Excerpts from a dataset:
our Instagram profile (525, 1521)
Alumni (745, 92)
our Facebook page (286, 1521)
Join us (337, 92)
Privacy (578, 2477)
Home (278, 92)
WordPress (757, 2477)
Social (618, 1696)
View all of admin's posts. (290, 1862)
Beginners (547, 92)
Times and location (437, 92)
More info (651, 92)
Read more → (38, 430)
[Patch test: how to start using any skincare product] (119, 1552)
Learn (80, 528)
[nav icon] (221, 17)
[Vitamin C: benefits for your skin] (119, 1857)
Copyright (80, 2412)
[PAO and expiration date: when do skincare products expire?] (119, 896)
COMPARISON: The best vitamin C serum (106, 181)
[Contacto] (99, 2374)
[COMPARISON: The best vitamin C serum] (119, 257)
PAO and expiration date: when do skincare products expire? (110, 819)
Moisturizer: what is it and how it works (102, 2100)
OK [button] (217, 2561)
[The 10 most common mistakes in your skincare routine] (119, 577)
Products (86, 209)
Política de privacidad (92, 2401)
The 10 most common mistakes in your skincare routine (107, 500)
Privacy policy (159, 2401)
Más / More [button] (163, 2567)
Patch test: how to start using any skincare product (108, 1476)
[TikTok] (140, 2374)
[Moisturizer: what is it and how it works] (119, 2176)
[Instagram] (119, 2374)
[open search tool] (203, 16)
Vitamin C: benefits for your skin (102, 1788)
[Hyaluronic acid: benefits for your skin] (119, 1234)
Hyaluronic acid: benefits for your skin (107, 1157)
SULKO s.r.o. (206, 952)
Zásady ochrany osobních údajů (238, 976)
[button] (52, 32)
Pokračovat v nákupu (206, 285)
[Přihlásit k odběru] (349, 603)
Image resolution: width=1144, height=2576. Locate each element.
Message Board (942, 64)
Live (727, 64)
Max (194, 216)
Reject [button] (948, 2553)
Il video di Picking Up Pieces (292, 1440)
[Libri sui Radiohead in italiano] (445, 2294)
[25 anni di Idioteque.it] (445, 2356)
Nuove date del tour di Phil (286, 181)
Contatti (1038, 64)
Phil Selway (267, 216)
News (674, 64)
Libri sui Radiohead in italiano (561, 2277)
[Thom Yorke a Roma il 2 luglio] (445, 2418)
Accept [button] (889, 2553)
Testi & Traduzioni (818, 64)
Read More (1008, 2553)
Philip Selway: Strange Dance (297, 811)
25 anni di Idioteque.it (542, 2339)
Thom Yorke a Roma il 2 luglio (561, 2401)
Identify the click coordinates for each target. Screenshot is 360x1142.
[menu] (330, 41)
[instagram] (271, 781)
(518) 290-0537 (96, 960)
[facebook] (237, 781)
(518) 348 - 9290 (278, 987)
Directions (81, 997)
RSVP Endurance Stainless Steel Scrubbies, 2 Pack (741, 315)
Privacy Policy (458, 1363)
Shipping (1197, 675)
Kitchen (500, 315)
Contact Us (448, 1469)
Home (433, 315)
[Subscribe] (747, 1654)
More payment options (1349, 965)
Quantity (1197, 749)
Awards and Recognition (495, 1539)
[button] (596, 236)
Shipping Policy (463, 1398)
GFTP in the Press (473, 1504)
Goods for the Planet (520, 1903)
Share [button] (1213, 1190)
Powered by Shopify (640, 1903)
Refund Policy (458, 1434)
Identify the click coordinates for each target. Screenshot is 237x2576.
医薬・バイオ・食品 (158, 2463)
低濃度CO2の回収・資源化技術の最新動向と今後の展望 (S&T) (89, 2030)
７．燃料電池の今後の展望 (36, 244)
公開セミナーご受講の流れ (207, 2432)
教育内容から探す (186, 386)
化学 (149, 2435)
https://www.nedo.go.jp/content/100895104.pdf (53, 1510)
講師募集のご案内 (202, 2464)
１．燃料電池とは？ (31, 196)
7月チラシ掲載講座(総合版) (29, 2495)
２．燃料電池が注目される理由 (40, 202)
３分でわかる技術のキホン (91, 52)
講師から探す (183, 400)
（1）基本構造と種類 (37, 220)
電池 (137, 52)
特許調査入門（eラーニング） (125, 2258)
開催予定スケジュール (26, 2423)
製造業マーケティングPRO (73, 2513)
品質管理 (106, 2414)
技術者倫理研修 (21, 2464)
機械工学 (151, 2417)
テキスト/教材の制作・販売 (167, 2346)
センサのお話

Instructions to follow:
When the line containing "https://www.nedo.go.jp/content/100895104.pdf (53, 1510)" is found in the records above, restate it and every later line word for word through the last one, and nothing more.

Solution to the exercise:
https://www.nedo.go.jp/content/100895104.pdf (53, 1510)
講師募集のご案内 (202, 2464)
１．燃料電池とは？ (31, 196)
7月チラシ掲載講座(総合版) (29, 2495)
２．燃料電池が注目される理由 (40, 202)
３分でわかる技術のキホン (91, 52)
講師から探す (183, 400)
（1）基本構造と種類 (37, 220)
電池 (137, 52)
特許調査入門（eラーニング） (125, 2258)
開催予定スケジュール (26, 2423)
製造業マーケティングPRO (73, 2513)
品質管理 (106, 2414)
技術者倫理研修 (21, 2464)
機械工学 (151, 2417)
テキスト/教材の制作・販売 (167, 2346)
センサのお話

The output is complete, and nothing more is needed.